Quindi continua dettando i nuovi importi unitari di canone, suddivisi per fattispecie, da applicare con decorrenza dal 1° gennaio 2007, “aggiornati degli indici ISTAT maturati alla stessa data”; a mero titolo di esempio, per l’area scoperta in zona di categoria A viene fissata la misura di euro 1,86 al mq. (la precedente normativa stabiliva lire 3.600 al mq. relativamente all’anno 1998, che con gli aggiornamenti ISTAT, sarebbero diventati euro 2,28 al mq. dal 1° gennaio 2007), per l’area scoperta in zona di categoria B euro 0,93 al mq. (in precedenza lire 1.800 al mq. per l’anno 1998 e quindi euro 1,14 al mq. dal 1° gennaio 2007).

Onde consentire ogni utile elemento di giudizio si precisa che per l’area scoperta in categoria C, la precedente formulazione della legge n. 494/1993 prevedeva un importo di lire 1.400, aggiornate ad euro 0,85 per l’anno 2006 (l’indice ISTAT per il 2007 è stato indicato nel 3,75%, quindi euro 0,88).

Purtroppo la dizione utilizzata dal legislatore non è delle più chiare e si presta a differenti ipotesi, di non poco conto, circa l’effettivo momento da cui far decorrere la prima rivalutazione degli importi base del canone.

Dal tenore letterale del testo parrebbe intendersi che l’applicazione del primo indice ISTAT dovrebbe avvenire dal 1° gennaio 2008 in quanto, intuibilmente, dall’entrata in vigore della legge al 1° gennaio 2007 non può essere maturata alcuna rivalutazione.

Tuttavia si deve tener conto che la disposizione de qua, sebbene di recentissima emanazione, va ad inserirsi nel contesto della legge 494/1993 e abroga, di fatto, il D.M. 342/1998 che a sua volta conteneva la determinazione dei canoni dal 1° gennaio 1998 (l’art. 10 della legge 449/1997, sanando il vuoto che si era creato tra il momento dell’entrata in vigore della legge 494/1993 e quello dell’emissione del D.M. 342, aveva sancito la definitività dei canoni comunque versati relativi alle concessioni aventi validità sino al 31 dicembre 1997).

Ebbene, secondo alcuni, poiché le nuove misure di canone sostituiscono quelle previste dal D.M. 342, si dovrebbe intendere che gli importi base della legge finanziaria 2007 siano in realtà riferiti all’anno 1998 e, pertanto, gli indici ISTAT maturati avrebbero decorrenza dal 1° gennaio 1999.
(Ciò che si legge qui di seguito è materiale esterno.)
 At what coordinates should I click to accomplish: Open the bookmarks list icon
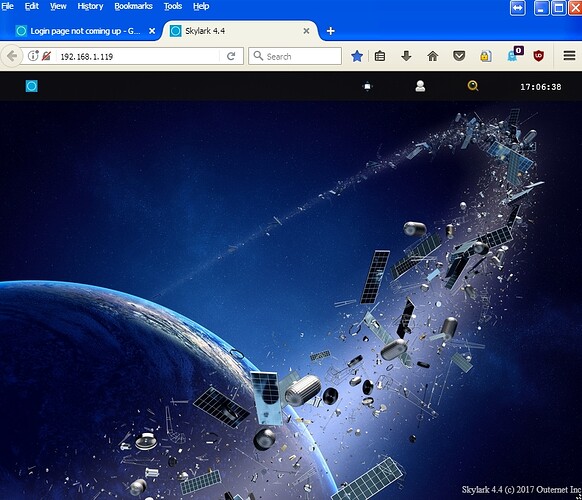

Con un ragionamento analogo, ma altrettanto scarsamente condivisibile, potrebbe essere sostenuto che, siccome la data di entrata in vigore della legge 494/1993 è quella del 24 dicembre 1993 e la stessa ha cominciato ad esplicare i suoi effetti dal 1° gennaio 1994, gli aggiornamenti ISTAT andrebbero conteggiati dal 1° gennaio 1995.

Poi, vi è chi sostiene che dovrebbe essere applicata, dal 1° gennaio 2007, la sola maggiorazione relativa all’indice ISTAT maturato nel corso dell’anno 2006 e ciò in quanto la previsione generale dell’aggiornamento annuale dei canoni è rimasta tal quale anche se sono mutati gli importi base a cui attribuirla.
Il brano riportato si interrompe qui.